_Exercise requirements_: Rewrite all the records with "image size" changed to "screenshot dimensions" and everything else kept the same. Omit the pictures from your answer.
======== Excerpted records
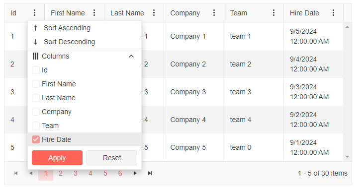
Task: Collapse the Columns section chevron
Action: 131,56
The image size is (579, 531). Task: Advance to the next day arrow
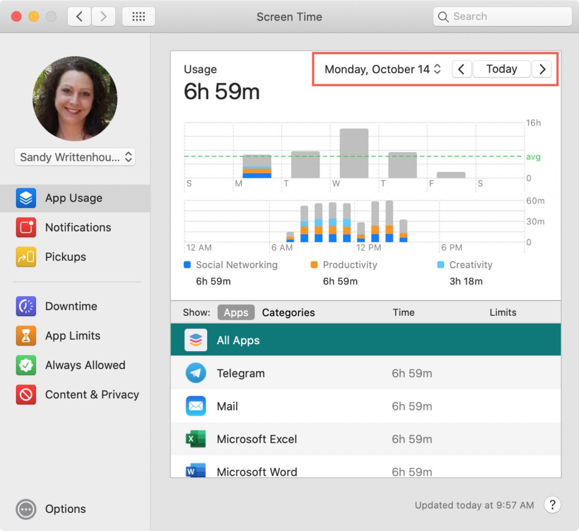click(x=542, y=69)
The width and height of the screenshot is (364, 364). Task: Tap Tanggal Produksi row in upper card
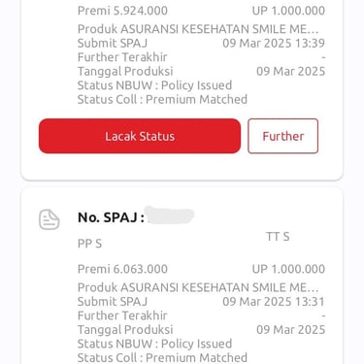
================
_Result_:
Task: Collapse the Columns section chevron
Action: 131,56
The screenshot dimensions is (579, 531). Task: Advance to the next day arrow
click(x=542, y=69)
The width and height of the screenshot is (364, 364). Task: Tap Tanggal Produksi row in upper card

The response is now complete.